Apparently she was worried that she’d been disfigured or cut up by the accident. Not about whether she’d killed someone or caused tens of thousands of dollars in damage.  There was never an apology, and never has been an apology since.  David said she was taken into custody and quickly bailed out by her parents (or bonded out? I’m not sure of the correct term here).  “Are you kidding me!?” I asked.   They bailed her out, just as they’d no doubt done previously.  How did she even have a car to drive? If my child had (God forbid) one DWI, let alone two, I think the city bus would be her primary mode of transportation for a long time. But driving while intoxicated, almost killing two people and wrecking their house? Shouldn’t your “adult child” driver experience “police custody” longer than a couple hours? I’m thinking longer than a couple weeks…

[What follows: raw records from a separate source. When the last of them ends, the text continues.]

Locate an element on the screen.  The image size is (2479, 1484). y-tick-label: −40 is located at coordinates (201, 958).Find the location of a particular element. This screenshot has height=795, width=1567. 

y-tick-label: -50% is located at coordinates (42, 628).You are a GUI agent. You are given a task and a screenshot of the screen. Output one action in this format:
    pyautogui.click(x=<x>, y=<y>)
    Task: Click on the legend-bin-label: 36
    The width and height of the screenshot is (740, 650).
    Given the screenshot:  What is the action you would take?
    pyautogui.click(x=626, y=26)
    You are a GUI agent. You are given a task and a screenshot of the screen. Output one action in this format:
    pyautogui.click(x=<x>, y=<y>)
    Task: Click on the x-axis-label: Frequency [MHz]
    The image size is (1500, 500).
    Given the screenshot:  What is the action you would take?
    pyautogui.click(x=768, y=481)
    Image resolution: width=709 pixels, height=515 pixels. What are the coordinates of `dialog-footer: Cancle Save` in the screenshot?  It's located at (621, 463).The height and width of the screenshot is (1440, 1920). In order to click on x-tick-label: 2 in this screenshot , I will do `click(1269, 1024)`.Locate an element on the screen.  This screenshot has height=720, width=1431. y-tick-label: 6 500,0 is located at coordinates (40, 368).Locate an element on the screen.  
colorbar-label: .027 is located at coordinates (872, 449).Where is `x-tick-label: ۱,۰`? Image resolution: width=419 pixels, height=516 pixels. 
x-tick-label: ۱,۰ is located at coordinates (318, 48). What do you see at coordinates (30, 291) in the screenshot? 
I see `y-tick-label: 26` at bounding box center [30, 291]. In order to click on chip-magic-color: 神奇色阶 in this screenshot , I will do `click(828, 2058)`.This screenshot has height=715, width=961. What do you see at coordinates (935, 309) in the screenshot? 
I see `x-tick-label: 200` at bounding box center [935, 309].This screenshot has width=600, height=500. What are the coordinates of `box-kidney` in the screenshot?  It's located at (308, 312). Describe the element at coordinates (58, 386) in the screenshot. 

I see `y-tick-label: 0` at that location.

David and his wife thought about selling their house and moving away after the accident.  Instead, they now sleep in a different room. Even though the girl was insured by a large, well-known insurance company, they have yet to collect anything from her insurance for the medical bills and costs to repair the house and fence.  If you were parents with any kind of integrity, wouldn’t you perhaps, in addition to jail and rehab, have your child actually get out there in the hot sun and work with the crew to fix the large, gaping hole that had to be covered in plastic sheeting for days? Maybe bring some meals to David and his wife? Write an apology letter??????  The more helicopter parents there are in this world, ready to fix their child’s problems so their child experiences as little pain as possible, and then act like it was never a problem in the first place, the more unsafe we all are.